[Dataset items]
☆ ☆ ☆ ☆ ☆ ☆ ☆
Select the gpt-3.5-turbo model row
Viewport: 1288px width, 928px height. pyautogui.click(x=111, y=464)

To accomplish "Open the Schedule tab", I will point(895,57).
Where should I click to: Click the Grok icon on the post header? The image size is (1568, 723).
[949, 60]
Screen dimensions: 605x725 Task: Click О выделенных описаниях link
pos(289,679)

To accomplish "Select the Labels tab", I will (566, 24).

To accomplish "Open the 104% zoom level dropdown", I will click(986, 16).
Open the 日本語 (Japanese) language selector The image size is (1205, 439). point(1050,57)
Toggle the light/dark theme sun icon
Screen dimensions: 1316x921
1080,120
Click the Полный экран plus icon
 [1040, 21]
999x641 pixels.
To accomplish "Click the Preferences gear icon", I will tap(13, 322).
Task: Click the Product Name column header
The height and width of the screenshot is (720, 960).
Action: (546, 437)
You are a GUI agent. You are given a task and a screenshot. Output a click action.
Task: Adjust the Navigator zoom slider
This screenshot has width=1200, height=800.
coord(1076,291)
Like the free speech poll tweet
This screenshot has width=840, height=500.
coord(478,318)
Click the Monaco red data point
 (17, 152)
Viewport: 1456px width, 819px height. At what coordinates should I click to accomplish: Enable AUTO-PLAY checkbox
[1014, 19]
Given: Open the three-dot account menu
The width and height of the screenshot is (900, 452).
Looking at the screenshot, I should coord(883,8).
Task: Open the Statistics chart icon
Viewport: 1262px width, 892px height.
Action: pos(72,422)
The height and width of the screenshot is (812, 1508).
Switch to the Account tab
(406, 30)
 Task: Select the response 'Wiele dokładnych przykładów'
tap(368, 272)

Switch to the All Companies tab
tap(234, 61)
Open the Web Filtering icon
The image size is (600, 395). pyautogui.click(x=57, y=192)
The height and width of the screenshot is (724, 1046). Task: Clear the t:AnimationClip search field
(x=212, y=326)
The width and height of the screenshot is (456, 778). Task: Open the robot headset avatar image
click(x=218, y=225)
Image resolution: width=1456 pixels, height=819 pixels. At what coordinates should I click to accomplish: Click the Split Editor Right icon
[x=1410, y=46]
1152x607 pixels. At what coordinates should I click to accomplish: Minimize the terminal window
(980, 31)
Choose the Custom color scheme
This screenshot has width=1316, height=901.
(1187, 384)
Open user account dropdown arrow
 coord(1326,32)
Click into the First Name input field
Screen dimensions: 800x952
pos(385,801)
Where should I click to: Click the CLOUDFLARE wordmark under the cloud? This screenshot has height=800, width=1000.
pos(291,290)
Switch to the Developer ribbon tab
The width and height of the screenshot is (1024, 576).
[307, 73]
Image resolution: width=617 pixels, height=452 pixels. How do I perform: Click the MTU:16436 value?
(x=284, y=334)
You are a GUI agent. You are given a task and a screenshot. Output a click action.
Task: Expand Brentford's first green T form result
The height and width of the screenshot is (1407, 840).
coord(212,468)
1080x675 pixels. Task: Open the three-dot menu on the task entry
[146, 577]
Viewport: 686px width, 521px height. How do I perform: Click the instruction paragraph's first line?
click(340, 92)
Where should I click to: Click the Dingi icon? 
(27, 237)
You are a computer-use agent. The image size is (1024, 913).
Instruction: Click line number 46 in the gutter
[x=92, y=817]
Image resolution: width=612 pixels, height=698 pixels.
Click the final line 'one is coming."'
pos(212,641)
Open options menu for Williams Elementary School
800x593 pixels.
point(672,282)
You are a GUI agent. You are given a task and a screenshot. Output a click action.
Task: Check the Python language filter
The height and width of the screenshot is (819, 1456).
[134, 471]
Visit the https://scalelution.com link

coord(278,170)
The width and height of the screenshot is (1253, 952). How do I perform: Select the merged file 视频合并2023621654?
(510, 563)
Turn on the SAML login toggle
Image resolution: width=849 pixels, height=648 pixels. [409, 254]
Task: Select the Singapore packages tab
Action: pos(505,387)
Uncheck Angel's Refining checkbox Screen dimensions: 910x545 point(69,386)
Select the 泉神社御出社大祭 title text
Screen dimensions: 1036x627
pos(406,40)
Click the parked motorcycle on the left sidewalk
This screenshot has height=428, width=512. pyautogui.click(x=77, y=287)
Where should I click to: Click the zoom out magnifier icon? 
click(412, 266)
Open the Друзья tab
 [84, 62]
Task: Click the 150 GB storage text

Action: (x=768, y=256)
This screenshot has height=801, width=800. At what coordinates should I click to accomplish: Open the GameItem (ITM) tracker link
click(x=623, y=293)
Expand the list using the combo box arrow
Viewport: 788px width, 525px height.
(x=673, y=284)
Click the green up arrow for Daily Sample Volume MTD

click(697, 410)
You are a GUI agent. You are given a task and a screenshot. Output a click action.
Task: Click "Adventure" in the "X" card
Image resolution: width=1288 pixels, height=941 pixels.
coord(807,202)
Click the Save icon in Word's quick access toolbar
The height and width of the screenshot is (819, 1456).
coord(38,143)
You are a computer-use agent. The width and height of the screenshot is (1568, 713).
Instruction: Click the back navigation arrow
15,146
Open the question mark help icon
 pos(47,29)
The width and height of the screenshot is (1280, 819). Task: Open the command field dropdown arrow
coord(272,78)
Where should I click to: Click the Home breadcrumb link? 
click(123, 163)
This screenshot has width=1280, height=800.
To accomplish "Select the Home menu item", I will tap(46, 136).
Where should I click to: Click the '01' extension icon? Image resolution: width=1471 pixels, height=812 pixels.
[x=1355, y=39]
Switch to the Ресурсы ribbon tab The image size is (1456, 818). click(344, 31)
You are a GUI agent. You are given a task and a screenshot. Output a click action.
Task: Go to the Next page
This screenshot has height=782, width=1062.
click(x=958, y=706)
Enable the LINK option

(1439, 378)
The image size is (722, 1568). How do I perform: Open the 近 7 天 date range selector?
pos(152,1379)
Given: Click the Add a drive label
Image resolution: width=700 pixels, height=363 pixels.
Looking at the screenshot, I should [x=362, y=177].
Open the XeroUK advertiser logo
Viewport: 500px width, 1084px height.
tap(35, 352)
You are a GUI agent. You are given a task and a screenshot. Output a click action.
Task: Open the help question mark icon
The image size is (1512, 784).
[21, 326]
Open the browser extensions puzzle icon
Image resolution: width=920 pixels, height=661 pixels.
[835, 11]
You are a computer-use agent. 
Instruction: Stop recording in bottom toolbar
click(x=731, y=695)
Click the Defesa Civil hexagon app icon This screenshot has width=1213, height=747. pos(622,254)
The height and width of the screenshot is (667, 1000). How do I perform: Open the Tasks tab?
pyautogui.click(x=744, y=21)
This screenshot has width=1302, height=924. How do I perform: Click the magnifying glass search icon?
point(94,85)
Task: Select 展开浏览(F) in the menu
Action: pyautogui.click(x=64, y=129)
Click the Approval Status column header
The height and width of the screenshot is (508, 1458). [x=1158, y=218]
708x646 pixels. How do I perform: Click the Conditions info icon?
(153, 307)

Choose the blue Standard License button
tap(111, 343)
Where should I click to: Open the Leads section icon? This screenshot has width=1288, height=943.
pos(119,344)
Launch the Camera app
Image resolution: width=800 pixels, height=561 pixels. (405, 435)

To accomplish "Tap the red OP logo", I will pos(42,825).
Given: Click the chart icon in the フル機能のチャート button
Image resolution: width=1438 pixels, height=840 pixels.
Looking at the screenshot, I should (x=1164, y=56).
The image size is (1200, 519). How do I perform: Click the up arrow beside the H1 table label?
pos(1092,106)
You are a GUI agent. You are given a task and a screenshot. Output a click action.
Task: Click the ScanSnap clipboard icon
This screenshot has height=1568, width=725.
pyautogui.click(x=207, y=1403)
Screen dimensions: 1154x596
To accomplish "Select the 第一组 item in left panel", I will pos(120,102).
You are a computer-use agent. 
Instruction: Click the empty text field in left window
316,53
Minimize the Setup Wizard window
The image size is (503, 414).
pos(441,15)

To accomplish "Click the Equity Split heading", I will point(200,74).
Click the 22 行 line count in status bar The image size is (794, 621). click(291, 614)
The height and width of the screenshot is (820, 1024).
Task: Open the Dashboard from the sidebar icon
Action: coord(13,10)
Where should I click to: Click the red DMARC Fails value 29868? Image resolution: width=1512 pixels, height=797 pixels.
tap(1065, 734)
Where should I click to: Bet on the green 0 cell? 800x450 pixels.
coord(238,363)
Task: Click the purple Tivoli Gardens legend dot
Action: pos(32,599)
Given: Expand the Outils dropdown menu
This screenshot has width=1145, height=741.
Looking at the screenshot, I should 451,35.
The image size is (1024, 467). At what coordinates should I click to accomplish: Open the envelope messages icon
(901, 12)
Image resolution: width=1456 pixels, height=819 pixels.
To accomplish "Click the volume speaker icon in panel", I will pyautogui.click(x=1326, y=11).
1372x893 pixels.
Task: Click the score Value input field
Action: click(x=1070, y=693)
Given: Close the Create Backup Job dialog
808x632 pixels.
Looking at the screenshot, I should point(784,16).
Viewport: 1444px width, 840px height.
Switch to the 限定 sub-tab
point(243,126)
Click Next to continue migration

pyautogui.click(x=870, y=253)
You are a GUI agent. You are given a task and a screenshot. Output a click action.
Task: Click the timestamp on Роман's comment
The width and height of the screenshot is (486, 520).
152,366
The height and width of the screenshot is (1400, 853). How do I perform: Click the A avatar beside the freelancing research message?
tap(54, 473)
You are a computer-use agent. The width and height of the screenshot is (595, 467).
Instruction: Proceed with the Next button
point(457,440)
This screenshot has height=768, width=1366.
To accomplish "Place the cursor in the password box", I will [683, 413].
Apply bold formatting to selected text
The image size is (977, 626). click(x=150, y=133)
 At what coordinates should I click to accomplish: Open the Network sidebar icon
☆ ☆ ☆ ☆ ☆ ☆ ☆
### AIM
Render the lines of the dataset items above as a numbered list, starting at the line containing "999x641 pixels." and ending at the line containing "Looking at the screenshot, I should coord(883,8).". Leave out any blank lines.

### WORKED SOLUTION
1. 999x641 pixels.
2. To accomplish "Click the Preferences gear icon", I will tap(13, 322).
3. Task: Click the Product Name column header
4. The height and width of the screenshot is (720, 960).
5. Action: (546, 437)
6. You are a GUI agent. You are given a task and a screenshot. Output a click action.
7. Task: Adjust the Navigator zoom slider
8. This screenshot has width=1200, height=800.
9. coord(1076,291)
10. Like the free speech poll tweet
11. This screenshot has width=840, height=500.
12. coord(478,318)
13. Click the Monaco red data point
14.  (17, 152)
15. Viewport: 1456px width, 819px height. At what coordinates should I click to accomplish: Enable AUTO-PLAY checkbox
16. [1014, 19]
17. Given: Open the three-dot account menu
18. The width and height of the screenshot is (900, 452).
19. Looking at the screenshot, I should coord(883,8).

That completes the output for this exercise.